The FCC Expands Its Database for Political Advertising

Campaign finance richie rich

Remember kids, any type of political transparency is good transparency. But the most recent FCC ruling is most definitely behind the times.

 

 

Last Thursday the Federal Communications Commission (FCC) voted on a measure that would expand its information database on political television advertising. Or in other words, if you’re running a political ad on cable TV, satellite, or radio station; you’re now required to post more information about your organization to better determine who is actually running the ads.

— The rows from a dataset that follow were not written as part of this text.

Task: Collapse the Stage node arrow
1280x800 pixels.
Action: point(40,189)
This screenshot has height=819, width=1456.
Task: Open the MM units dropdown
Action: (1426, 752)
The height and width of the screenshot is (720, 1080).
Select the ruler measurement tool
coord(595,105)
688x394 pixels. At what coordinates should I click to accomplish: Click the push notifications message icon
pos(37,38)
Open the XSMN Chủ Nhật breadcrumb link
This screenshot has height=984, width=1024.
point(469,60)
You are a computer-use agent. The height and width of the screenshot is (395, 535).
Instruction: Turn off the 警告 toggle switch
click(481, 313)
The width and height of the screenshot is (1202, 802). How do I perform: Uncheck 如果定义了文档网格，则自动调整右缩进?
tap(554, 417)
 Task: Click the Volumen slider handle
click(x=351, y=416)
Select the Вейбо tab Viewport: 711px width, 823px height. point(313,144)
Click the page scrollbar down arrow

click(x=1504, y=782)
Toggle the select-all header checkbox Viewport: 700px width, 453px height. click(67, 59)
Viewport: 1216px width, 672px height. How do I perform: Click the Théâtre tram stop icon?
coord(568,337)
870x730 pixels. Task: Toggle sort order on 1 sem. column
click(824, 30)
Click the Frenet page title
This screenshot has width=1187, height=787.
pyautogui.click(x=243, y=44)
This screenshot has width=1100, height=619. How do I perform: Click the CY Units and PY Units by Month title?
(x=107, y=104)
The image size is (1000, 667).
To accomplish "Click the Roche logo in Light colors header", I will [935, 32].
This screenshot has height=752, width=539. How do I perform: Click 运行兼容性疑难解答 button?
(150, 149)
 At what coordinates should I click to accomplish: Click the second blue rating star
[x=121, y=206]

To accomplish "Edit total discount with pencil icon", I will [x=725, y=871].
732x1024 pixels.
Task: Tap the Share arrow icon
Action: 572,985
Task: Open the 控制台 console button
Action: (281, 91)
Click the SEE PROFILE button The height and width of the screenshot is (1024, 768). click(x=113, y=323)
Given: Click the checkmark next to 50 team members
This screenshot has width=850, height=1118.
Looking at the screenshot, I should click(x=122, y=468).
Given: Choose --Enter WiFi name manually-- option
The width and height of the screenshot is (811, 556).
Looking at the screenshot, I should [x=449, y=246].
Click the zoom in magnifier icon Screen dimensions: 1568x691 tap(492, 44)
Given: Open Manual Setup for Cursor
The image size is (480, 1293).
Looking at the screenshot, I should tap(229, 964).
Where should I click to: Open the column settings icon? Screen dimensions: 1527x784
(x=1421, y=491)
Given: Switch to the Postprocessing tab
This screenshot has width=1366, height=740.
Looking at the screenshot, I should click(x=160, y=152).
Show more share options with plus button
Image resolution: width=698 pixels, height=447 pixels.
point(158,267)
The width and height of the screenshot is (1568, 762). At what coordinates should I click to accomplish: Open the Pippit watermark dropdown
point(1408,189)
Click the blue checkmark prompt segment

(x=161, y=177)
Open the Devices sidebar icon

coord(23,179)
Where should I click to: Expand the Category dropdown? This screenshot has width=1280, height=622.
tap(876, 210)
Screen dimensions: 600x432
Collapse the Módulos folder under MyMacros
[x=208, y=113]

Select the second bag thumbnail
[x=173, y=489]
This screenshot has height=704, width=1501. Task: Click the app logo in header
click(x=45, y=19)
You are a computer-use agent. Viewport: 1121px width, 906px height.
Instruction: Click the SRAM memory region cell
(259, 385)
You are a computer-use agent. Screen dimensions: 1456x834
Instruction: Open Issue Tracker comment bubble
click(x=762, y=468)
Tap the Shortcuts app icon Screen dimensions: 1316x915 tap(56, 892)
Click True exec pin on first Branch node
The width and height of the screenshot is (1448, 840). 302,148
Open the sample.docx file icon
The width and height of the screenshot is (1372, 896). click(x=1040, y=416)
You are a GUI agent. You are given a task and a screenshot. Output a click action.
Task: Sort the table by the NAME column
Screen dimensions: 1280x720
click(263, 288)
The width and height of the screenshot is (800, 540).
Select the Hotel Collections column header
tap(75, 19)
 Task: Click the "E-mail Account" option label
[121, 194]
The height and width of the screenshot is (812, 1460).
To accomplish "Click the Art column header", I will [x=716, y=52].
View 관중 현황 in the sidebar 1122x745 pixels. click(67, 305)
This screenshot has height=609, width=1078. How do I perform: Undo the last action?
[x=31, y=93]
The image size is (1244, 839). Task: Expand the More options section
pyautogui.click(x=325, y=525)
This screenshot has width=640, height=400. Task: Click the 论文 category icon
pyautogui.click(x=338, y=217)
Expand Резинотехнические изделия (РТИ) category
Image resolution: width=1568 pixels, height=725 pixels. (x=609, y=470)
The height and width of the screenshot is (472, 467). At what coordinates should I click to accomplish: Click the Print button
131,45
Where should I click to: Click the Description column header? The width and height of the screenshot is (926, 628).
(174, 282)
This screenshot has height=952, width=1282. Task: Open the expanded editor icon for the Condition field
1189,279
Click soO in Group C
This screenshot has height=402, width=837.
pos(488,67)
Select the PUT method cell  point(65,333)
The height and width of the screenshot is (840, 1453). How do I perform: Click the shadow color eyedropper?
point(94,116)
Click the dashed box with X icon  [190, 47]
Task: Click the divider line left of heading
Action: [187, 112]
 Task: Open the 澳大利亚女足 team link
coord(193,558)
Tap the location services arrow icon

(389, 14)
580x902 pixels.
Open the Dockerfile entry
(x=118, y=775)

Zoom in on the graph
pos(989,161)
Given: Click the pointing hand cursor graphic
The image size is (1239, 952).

Here are some quick points on the recent rules change:

 

 

  • Essentially, the new rules bring more transparency to political ads that aren’t televised on broadcast television – bringing them to broadcast standards – to make their information available online and not just at the office of the FCC. This is huge news if you’re either a journalist or watchdog group that keeps track of this stuff. Remember kids, political transparency is always good!

 

  • The new rules would specifically open up information that deals with who purchased the ads and how much was spent. These rules will help sites like OpenSecrets keep better track of super PACs during a busy campaign season like 2016.

 

Shown: Political Ad Buyer

Shown: Political Ad Buyer

 

  • Believe it or not, this is a big victory for political transparency advocates, because while broadcast television is still the place where the most political ads run, cable and satellite TV are becoming more popular due to many super PACs wanting to run ads for specific audiences. Also considering radio ads tend to have the boldest claims, it was important for many that they be included to the list as well.

 

  • But it wasn’t all roses. Many sites use data mining tools to create databases on who exactly runs political ads. In this instance, the data that is being collected won’t be machine readable. So instead of creating a program that would automatically pull data from these sites, someone would have to put this into their databases manually. Which is not only a pain in the ass to do, but more so introduces the element of human error where important information on campaign ads could be overlooked! While the FCC did update their disclosure rules, they unfortunately didn’t do it for this century.